# Boolean algebra with operators

An operator on a Boolean algebra $\mathbf B$ is a finitary operation on the Boolean algebra that is additive, meaning that in each of its arguments it preserves the sum/join operation of $\mathbf B$. An operator is normal if each argument preserves the least element of $\mathbf B$. Major examples of normal operators are as follows.

Relation algebras: the algebra of binary relations on a set $X$( i.e. the set of subsets of $X ^ {2}$) has the binary operator $R \circ S$ of composition of relations and the unary inverse operator $R ^ {- 1 }$. The axiomatic study of these operators quickly leads to deep questions about representability of equationally defined abstract algebras as concrete algebras of relations (cf. [a8], [a9]).

Cylindric algebras: on the algebra of subsets of a Cartesian product set $X ^ {m}$, let $c _ {k}$ be the operator assigning to each $A \subseteq X ^ {m}$ the cylinder generated by translating $A$ parallel to the $k$- th coordinate axis.
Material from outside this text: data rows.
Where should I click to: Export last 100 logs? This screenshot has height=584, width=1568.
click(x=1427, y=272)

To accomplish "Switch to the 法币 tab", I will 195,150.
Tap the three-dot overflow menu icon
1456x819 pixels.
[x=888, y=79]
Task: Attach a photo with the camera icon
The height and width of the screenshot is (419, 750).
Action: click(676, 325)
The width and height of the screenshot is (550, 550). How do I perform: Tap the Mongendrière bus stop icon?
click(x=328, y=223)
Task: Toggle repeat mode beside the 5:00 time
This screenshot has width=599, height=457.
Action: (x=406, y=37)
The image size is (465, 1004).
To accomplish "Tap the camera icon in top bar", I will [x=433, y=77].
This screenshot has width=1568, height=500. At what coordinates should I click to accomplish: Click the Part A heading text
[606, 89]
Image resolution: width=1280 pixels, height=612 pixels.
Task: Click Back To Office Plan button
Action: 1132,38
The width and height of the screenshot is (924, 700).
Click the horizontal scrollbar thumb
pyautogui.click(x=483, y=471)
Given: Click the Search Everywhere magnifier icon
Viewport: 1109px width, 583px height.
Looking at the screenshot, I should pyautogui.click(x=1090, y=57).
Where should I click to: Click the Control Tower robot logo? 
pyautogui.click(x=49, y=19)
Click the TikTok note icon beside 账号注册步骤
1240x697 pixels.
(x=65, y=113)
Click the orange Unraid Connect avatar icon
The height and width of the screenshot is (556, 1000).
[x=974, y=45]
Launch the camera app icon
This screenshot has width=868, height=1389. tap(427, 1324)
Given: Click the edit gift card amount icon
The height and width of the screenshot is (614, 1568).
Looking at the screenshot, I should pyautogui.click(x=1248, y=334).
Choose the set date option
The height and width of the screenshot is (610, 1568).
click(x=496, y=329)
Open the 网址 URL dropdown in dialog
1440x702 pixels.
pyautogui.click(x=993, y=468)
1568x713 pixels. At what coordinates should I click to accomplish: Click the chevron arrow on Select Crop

If $A$ is defined by a formula $\varphi$ having variables $v _ {1} \dots v _ {m}$, then the cylinder $c _ {k} ( A )$ is defined by the existentially quantified formula $\exists v _ {k} \varphi$. This observation leads to a comprehensive algebraic theory with many applications to quantificational logic [a6]. A related theory of polyadic algebras, due to P.R. Halmos [a5], emphasizes operators corresponding to the logical operation of substitution of terms for variables.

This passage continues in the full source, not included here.